Dan Graham’s artworks are said to blur the line between sculpture and architecture. Since the 1980s, Graham has been working on an ongoing series of freestanding, sculptural objects called pavilions; they represent a hybrid between a quasi-functional space and an installation that serves to expose processes of perception and certain expectations.[10] Graham's popularity has grown since he started his walk-in pavilions and he has received commissions all over the world. His pavilions are steel and glass sculptures which create a different space which disorients the viewer from his or her usual surroundings or knowledge of space. They are made of a few huge panes of glass or mirror, or of half-mirrored glass that is both reflective and transparent.[11] Graham often experiments with optics in his designs, utilising convex two-way mirrors, fish-eye lenses and, and small pools of water to reflect the pavilion’s interior, including the tondos, the visitors and the sky outside the pavilion. [12] Wooden lattice and steel are other materials most commonly used in his work.

The MIT Art Center calls his pavilions rigorously conceptual, uniquely beautiful, and insistently public. The pavilions create a unique experience for the viewer. His pavilions are created for the public experience. His pavilions combine architecture and art.
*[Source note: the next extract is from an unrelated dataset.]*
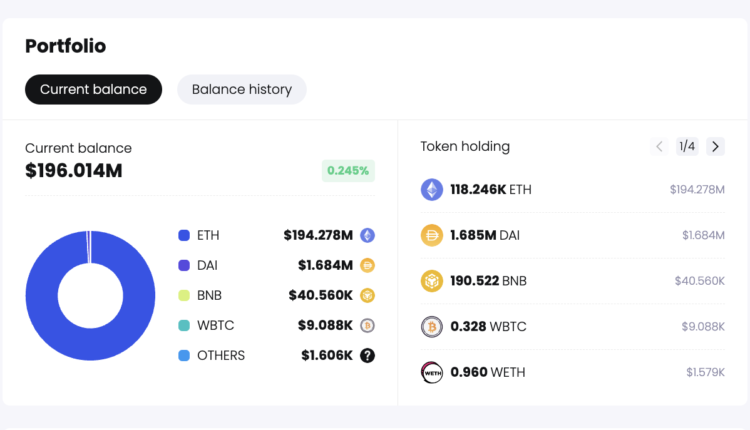
Task: Click the WETH logo in Token holding
Action: point(431,372)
Dan Graham’s pavilion works have been compared to Ryue Nishizawa and Kazuyo Sjima’s work on the Kanazawa Museum. The glass wall of the structure reflects and distorts light much like Grahams sculptures. The layered, but simplistic quality is said to be very much like Graham's. The structures are similar in their study of space and light.
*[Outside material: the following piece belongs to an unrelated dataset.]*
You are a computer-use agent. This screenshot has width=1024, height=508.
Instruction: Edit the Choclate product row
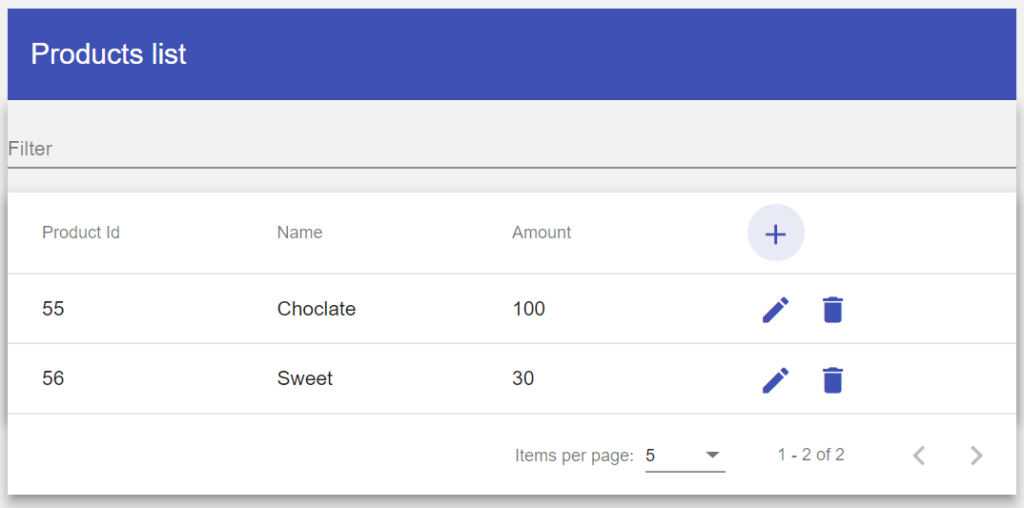tap(775, 310)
In 1981, Graham started work on a decade long project in New York City. The work Two-Way Mirror Cylinder Inside Cube and Video Salon was part of the Rooftop Urban Park Project. Graham worked on the piece in collaboration with architects Mojdeh Baratloo and Clifton Balch. This transparent and reflective pavilion transformed the roof of 548 West 22nd Street into a rooftop park. The pavilion captures the surrounding landscape and changes of light creating an intense visual effect with the sky. The Two-Way Mirror Cylinder Inside Cube and Video Salon has become one of his most well-known works throughout his art career.
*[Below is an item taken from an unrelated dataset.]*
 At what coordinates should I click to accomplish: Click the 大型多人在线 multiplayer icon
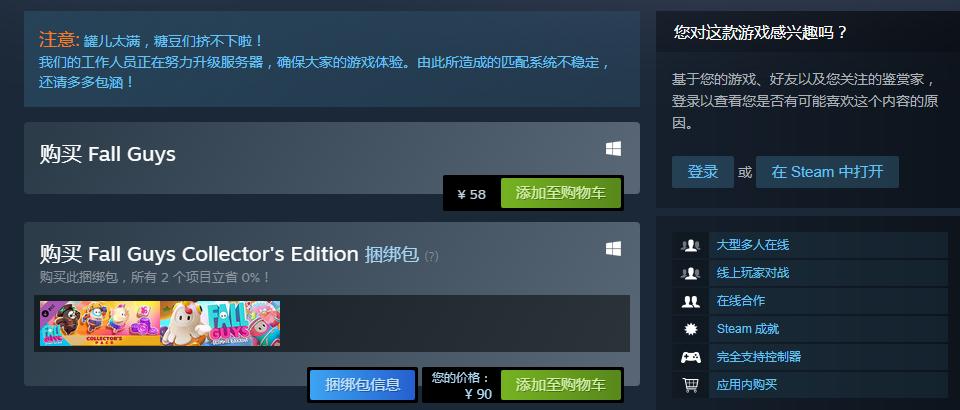691,245
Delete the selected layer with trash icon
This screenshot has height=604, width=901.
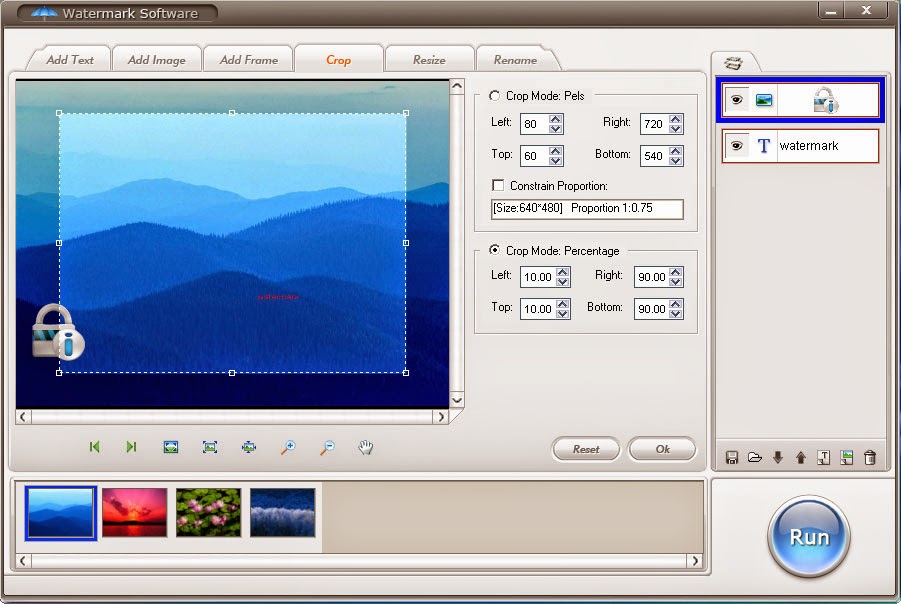pos(869,457)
After numerous commissions in Europe, the Children’s Pavilion (1988-93) was actually the first piece Graham was commissioned to do in the United States. A collaboration with Jeff Wall, the pavilion is a very conceptual piece relating to the children of the nation. It is a circular shaped room with an oculus that is both transparent and reflective at the top, so the viewers on the outside of the building could look inside as well. Wall's nine circular framed photographs of children belonging to many nationalities and ethnic backgrounds surround the room. Each child is shown half-length and viewed from below against the background of a sky. In each image Wall chooses a different sky. In 1991, the Witte de With Center for Contemporary Art attempted to realise the pavilion on Rotterdam's Ommoord district; the plan was eventually abandoned in 1994.[13] Related works include Children's Pavilion (Chambre d'Amis) (1986), Skateboard Pavilion (1989), and Funhouse for the Children of Saint-Janslein (1997–99).[14]

The pavilion Girl’s Make-up Room (1997-00), which is related to projects that were created for the 1997 Skulptur Projekte Münster, is composed of two-way mirror glass with sliding doors made of perforated steel. Visitors are asked to enter the room and use make-up at a little table - the two-way mirror walls, however only produce a distorted reflection. The perforated steel walls are continuously producing changing ray patterns. Combined with the semi-mirrored glass these ray patterns create a "virtual world" that is changing with the light and is thus in a state of permanent flux.[10]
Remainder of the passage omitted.